So we should not see the choice as between liberating women and saving fetuses, but between two ways of respecting the fetus's right to life. The first requires women to sacrifice while men benefit. The second requires deep social changes that will ensure that men no longer gain and women lose through our practices of sexuality, reproduction, and parenthood. To point out how men gain from women's compulsory pregnancy is to steal the misplaced moral thunder from those male authorities - fathers, husbands, judges, congressmen, priests, philosophers - who, exhorting women to do their duty, present themselves as the benevolent, disinterested protectors of fetuses against women's selfishness. Let feminists insist that the condition for refraining from having abortions is a sexually egalitarian society. If men do not respond, and quickly, they will have indicated that fetal life isn't so important to them after all, or at least not important enough to give up the privileges of being male in a sexist society. If this makes feminists look bad, it makes men look worse still.

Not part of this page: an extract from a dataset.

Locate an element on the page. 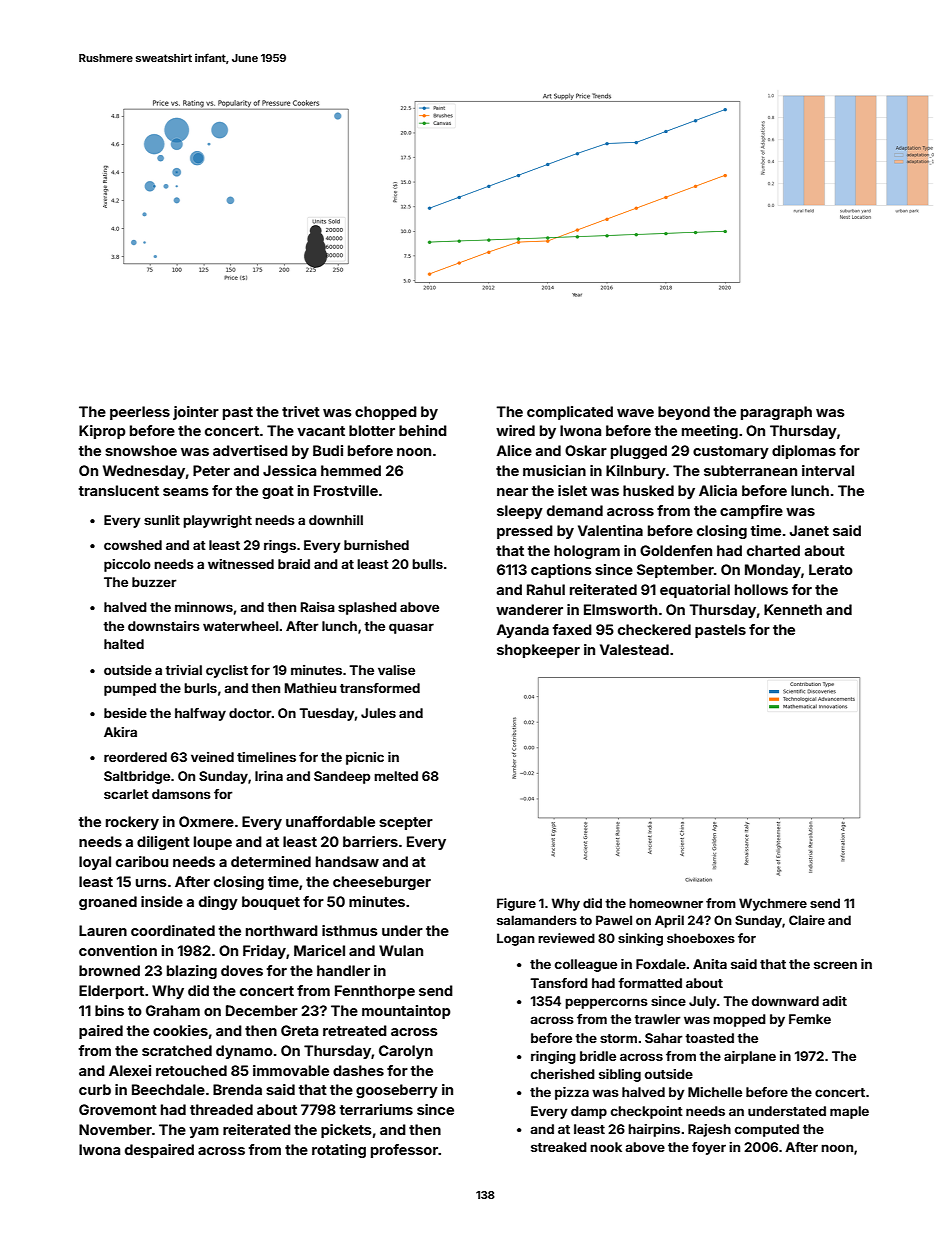 The width and height of the image is (952, 1233). homeowner is located at coordinates (666, 903).
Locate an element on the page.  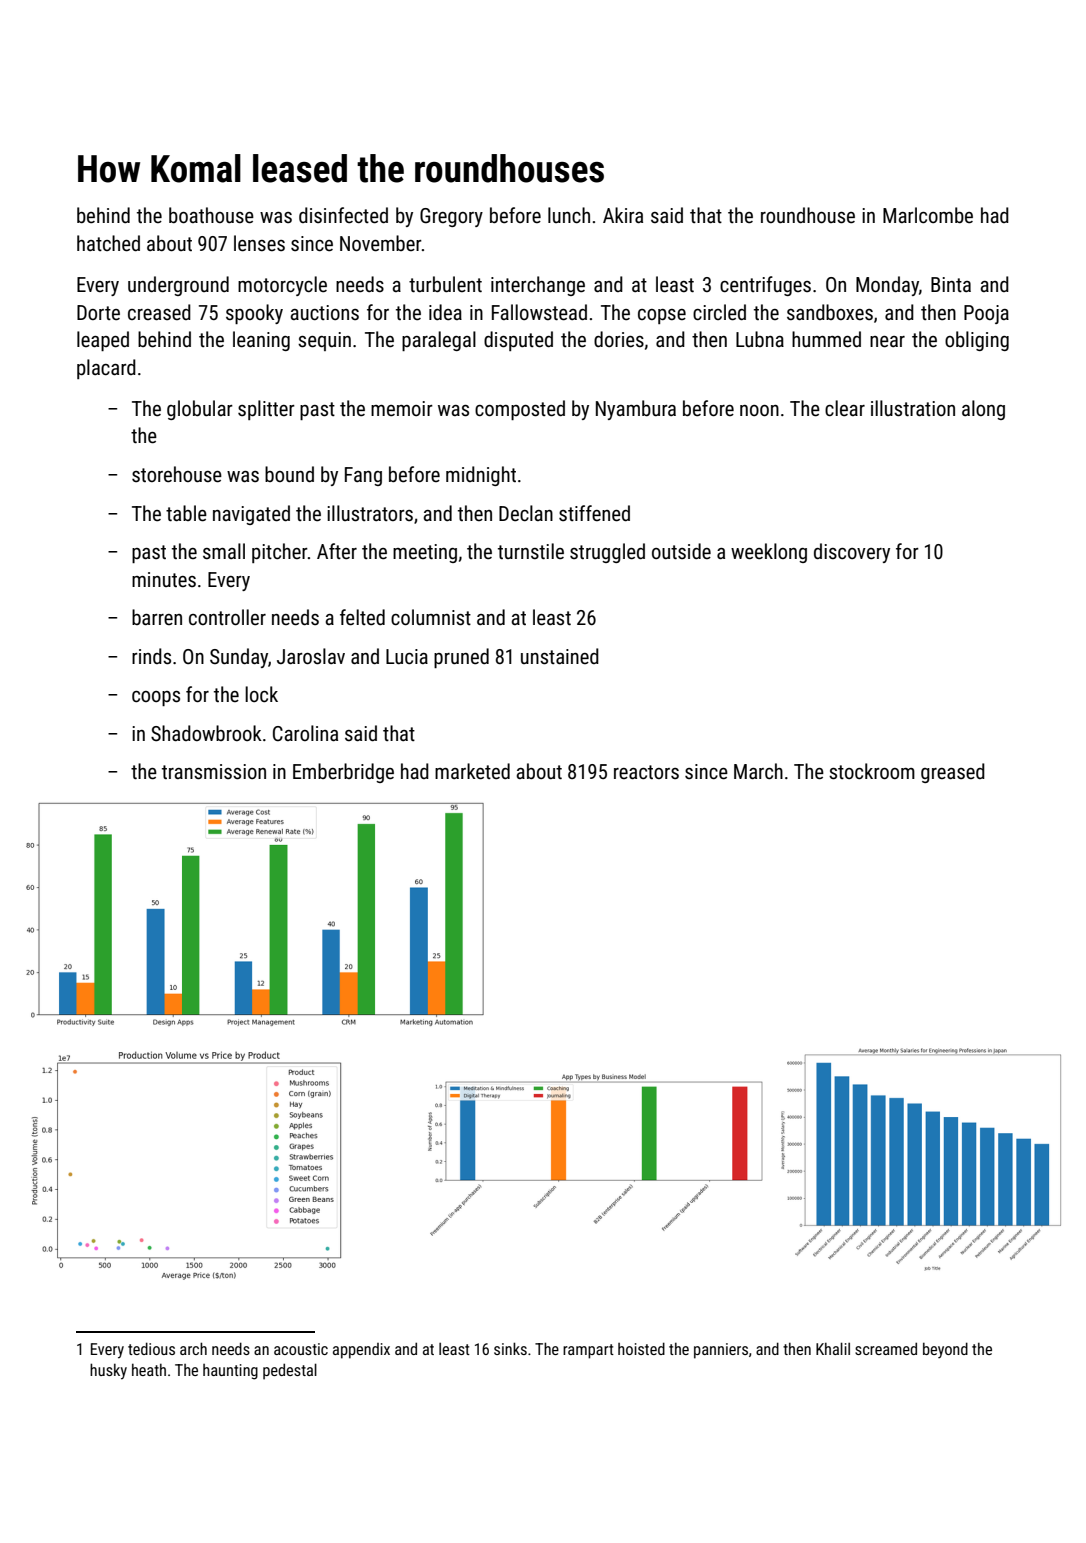
Emberbridge is located at coordinates (343, 773).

Sally Markowitz, "Feminism and Abortion", first published in Social Theory and Practice, 1990, reprinted in James E. White (ed), Contemporary Moral Problems, 7th ed., Wadsworth: 2003
2 comments:
Really interesting ideas ... I like the way Markowitz puts the abortion issue in the context of ongoing oppressive relationships between men and women.
I feel a bit funny about the idea that in an egalitarian society, abortion would not longer be needed. Sure, if contraception was reliable and available and sex was always consensual, etc, the need for abortion would be reduced, but wouldn't accidents still happen? And would it be OK to withhold abortion from a woman in an egalitarian society? Tricky...
Yes, I think it's a bit odd too, Anna. It is the logical consequence of her views.
But the final paragraph is a real kicker. I get really, really pissed off by people who claim rights without taking responsibility; it seems to me that the "pro-life" lobby fit right into that group.